* [Assignment] The lines from the top of the listing through the one containing "You are a computer-use agent. Viewport: 1188px" are to be retyped exactly, with no other lines.
****************
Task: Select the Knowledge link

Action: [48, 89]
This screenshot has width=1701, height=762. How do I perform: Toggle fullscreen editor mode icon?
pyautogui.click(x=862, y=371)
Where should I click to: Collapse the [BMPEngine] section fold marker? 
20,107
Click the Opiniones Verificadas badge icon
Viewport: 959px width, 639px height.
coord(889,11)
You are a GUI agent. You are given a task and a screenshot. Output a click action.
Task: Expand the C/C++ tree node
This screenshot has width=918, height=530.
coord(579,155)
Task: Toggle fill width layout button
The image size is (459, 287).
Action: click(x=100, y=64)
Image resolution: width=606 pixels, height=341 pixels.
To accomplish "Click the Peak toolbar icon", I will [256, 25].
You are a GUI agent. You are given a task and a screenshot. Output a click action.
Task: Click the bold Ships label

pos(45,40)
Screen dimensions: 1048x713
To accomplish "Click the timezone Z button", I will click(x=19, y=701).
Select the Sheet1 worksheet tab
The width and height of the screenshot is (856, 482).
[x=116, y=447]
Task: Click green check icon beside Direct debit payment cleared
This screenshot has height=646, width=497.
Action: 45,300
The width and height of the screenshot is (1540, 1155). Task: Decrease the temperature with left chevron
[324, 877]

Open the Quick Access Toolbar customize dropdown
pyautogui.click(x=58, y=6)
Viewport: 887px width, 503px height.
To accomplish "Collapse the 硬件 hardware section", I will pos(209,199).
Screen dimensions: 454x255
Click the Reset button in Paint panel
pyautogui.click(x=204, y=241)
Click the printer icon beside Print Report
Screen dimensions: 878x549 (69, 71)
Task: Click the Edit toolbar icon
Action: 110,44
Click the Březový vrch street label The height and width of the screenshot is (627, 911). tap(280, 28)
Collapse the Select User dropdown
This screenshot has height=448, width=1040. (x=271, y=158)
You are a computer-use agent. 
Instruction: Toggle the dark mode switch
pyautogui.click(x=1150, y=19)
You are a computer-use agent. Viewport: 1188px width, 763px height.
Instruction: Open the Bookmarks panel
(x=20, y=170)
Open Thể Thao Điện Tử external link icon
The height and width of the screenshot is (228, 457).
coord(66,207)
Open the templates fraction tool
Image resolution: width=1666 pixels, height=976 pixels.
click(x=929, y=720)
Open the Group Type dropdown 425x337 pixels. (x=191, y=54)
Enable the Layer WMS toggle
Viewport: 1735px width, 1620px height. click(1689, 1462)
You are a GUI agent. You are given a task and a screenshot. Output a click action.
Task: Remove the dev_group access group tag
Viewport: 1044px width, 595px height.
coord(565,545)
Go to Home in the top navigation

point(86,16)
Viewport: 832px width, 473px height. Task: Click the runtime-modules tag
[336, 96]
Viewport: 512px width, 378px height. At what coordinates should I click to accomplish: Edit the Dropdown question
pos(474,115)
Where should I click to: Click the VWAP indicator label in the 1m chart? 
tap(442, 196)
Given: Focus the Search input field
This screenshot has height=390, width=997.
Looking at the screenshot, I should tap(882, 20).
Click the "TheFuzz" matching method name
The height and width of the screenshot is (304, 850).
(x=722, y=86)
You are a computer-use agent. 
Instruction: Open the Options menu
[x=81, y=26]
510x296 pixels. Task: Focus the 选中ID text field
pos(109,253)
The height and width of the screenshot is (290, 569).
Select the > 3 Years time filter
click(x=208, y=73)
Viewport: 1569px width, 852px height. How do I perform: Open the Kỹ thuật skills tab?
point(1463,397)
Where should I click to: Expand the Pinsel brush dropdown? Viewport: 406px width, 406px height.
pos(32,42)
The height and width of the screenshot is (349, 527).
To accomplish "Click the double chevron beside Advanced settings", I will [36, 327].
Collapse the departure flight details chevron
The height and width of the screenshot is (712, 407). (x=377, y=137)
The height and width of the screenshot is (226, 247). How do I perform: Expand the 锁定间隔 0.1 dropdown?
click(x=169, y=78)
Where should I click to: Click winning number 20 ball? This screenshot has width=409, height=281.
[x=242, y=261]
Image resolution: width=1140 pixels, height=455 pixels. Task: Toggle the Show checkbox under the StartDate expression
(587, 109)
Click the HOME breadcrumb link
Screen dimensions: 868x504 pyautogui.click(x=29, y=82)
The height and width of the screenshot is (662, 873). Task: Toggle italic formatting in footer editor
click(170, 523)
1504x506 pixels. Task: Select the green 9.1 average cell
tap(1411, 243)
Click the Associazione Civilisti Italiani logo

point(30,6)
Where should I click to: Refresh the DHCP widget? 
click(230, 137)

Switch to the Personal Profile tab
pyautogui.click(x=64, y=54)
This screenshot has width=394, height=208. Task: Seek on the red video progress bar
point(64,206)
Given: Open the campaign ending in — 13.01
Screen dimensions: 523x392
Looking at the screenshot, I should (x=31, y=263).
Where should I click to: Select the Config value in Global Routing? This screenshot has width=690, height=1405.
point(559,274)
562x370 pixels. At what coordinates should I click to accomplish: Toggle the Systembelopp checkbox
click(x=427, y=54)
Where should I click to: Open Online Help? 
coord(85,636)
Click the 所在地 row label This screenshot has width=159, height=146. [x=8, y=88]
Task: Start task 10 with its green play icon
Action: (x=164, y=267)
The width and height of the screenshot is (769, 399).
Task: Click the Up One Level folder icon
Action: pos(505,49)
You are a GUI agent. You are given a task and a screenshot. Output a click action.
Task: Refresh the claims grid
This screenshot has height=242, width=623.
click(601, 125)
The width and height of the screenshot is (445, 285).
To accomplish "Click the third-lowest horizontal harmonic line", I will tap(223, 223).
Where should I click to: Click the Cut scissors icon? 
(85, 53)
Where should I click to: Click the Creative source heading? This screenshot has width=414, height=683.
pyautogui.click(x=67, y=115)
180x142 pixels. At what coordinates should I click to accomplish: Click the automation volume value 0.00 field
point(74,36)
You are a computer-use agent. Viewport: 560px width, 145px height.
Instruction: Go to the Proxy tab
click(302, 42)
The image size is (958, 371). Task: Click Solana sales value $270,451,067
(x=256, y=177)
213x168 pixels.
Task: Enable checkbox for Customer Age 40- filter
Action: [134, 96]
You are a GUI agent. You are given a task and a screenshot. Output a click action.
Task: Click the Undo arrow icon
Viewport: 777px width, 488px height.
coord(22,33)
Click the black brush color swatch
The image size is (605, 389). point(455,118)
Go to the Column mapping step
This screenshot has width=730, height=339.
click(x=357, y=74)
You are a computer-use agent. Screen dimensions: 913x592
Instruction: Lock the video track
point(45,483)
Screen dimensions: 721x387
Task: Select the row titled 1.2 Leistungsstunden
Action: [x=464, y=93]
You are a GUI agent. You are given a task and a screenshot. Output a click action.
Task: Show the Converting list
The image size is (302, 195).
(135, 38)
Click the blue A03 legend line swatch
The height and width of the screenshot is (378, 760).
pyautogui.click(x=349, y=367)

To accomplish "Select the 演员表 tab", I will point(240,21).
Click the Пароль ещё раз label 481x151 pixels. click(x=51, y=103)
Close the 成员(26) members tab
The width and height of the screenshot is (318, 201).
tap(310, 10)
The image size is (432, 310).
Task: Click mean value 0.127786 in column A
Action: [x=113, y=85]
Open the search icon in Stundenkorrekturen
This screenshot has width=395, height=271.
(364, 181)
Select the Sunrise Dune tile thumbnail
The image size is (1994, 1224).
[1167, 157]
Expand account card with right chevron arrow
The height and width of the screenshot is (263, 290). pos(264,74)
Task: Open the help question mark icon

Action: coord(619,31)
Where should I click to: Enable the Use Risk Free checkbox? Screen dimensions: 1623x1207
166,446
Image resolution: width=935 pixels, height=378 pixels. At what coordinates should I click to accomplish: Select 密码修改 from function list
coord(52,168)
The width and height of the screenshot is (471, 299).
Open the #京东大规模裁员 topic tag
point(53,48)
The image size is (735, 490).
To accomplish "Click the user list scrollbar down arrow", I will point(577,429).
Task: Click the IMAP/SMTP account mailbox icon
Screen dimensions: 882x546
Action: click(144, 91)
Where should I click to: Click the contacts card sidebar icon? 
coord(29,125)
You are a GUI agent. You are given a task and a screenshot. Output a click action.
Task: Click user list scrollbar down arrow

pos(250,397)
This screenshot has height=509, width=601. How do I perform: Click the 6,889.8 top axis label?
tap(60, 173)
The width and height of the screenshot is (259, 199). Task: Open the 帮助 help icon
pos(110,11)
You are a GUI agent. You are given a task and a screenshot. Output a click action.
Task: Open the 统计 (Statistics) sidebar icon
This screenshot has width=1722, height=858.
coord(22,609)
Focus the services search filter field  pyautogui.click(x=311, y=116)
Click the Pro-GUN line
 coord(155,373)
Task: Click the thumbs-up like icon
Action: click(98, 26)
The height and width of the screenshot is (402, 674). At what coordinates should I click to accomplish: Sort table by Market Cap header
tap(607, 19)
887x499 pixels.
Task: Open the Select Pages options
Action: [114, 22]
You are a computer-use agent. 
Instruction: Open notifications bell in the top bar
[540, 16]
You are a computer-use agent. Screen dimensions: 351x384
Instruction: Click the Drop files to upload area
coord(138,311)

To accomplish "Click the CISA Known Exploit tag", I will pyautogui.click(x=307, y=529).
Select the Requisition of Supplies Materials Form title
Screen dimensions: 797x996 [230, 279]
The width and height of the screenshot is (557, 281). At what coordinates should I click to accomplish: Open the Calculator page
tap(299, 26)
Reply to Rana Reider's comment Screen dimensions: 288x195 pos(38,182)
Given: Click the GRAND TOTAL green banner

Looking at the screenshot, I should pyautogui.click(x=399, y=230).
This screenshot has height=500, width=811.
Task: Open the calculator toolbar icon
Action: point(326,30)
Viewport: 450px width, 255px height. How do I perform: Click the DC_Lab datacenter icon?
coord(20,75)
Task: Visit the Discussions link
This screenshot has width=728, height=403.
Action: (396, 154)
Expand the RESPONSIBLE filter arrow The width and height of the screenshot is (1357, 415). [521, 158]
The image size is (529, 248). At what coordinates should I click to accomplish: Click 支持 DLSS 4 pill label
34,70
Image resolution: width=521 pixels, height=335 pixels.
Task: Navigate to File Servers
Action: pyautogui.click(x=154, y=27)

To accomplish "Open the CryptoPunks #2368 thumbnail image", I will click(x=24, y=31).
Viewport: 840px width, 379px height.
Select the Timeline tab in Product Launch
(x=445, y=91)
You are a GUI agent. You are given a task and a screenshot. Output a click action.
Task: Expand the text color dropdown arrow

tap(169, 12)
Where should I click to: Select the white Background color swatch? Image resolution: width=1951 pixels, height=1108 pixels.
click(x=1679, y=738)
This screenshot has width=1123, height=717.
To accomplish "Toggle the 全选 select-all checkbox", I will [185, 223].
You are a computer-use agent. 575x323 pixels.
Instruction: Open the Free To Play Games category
****************
* [Response to this exercise]
Task: Select the Knowledge link

Action: [48, 89]
This screenshot has width=1701, height=762. How do I perform: Toggle fullscreen editor mode icon?
pyautogui.click(x=862, y=371)
Where should I click to: Collapse the [BMPEngine] section fold marker? 
20,107
Click the Opiniones Verificadas badge icon
Viewport: 959px width, 639px height.
coord(889,11)
You are a GUI agent. You are given a task and a screenshot. Output a click action.
Task: Expand the C/C++ tree node
This screenshot has width=918, height=530.
coord(579,155)
Task: Toggle fill width layout button
The image size is (459, 287).
Action: click(x=100, y=64)
Image resolution: width=606 pixels, height=341 pixels.
To accomplish "Click the Peak toolbar icon", I will [256, 25].
You are a GUI agent. You are given a task and a screenshot. Output a click action.
Task: Click the bold Ships label

pos(45,40)
Screen dimensions: 1048x713
To accomplish "Click the timezone Z button", I will click(x=19, y=701).
Select the Sheet1 worksheet tab
The width and height of the screenshot is (856, 482).
[x=116, y=447]
Task: Click green check icon beside Direct debit payment cleared
This screenshot has height=646, width=497.
Action: 45,300
The width and height of the screenshot is (1540, 1155). Task: Decrease the temperature with left chevron
[324, 877]

Open the Quick Access Toolbar customize dropdown
pyautogui.click(x=58, y=6)
Viewport: 887px width, 503px height.
To accomplish "Collapse the 硬件 hardware section", I will pos(209,199).
Screen dimensions: 454x255
Click the Reset button in Paint panel
pyautogui.click(x=204, y=241)
Click the printer icon beside Print Report
Screen dimensions: 878x549 (69, 71)
Task: Click the Edit toolbar icon
Action: 110,44
Click the Březový vrch street label The height and width of the screenshot is (627, 911). tap(280, 28)
Collapse the Select User dropdown
This screenshot has height=448, width=1040. (x=271, y=158)
You are a computer-use agent. 
Instruction: Toggle the dark mode switch
pyautogui.click(x=1150, y=19)
You are a computer-use agent. Viewport: 1188px width, 763px height.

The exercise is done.